— START Article —

Photo: Collider
Photo: Collider


Created by: David Hare

Cast: Carey Mulligan, Billie Piper, Jeany Spark, Nathaniel Martelo-White, John Simm

In the era of #PeakTV it’s impossible to watch everything, but here’s a show that you can binge in a very limited amount of time and get maximum satisfaction in return: Collateral. The four-hour BBC-produced limited series hails from writer David Hare (The Hours) and director SJ Clarkson (Jessica Jones). Carey Mulligan stars as a confident and charismatic detective in London who’s tasked with investigating the murder of a pizza deliveryman, who may be an immigrant or refugee.

— END Article —
— START Recorded information —

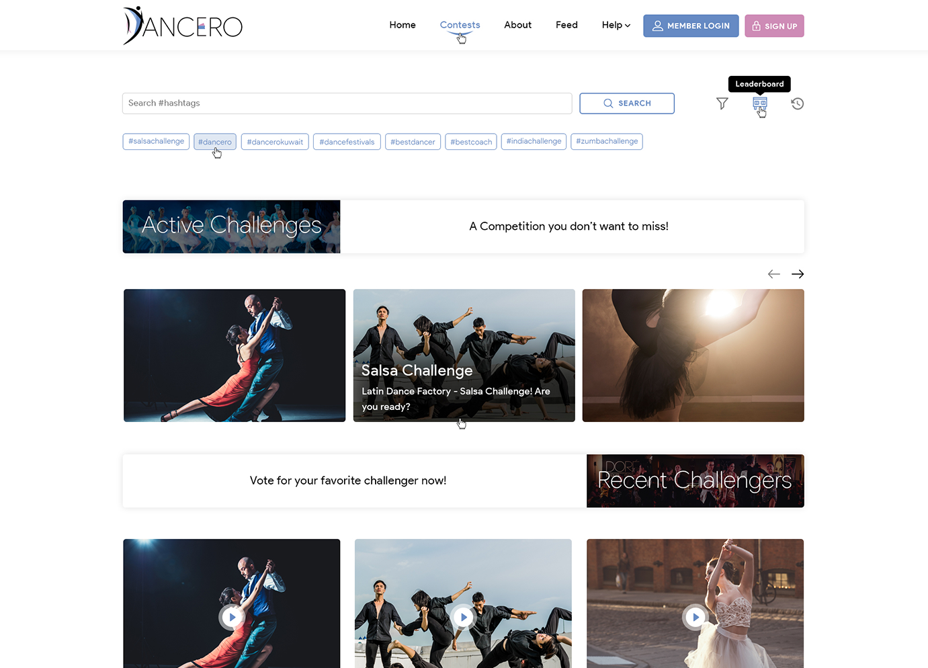Select the #zumbachallenge hashtag chip
The height and width of the screenshot is (668, 928).
pyautogui.click(x=606, y=141)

— END Recorded information —

- **To be done**
1 - According to the passage on Collateral, who directed the series?
2 - Continue the passage on Collateral, starting after its final sentence.
The lines play no part in any of these tasks.

- **Expected results**
1 - SJ Clarkson

2 -
A Robert Altman-like ensemble forms the tapestry of this story, but by the end of the four hours you’ll be in awe of how well all the disparate characters’ storylines fit together. This is a show that digs deep into issues of immigration and racial tensions in a post-Brexit England, but maintains a sense of joy and humor throughout so as not to drown the viewer in despair like some other British dramas. It’s immensely compelling, supremely satisfying, and Mulligan gives one hell of a lead performance that has colors of Fargo’s Marge Gunderson. And it’s only four hours! This is an incredibly easy recommend. – Adam Chitwood.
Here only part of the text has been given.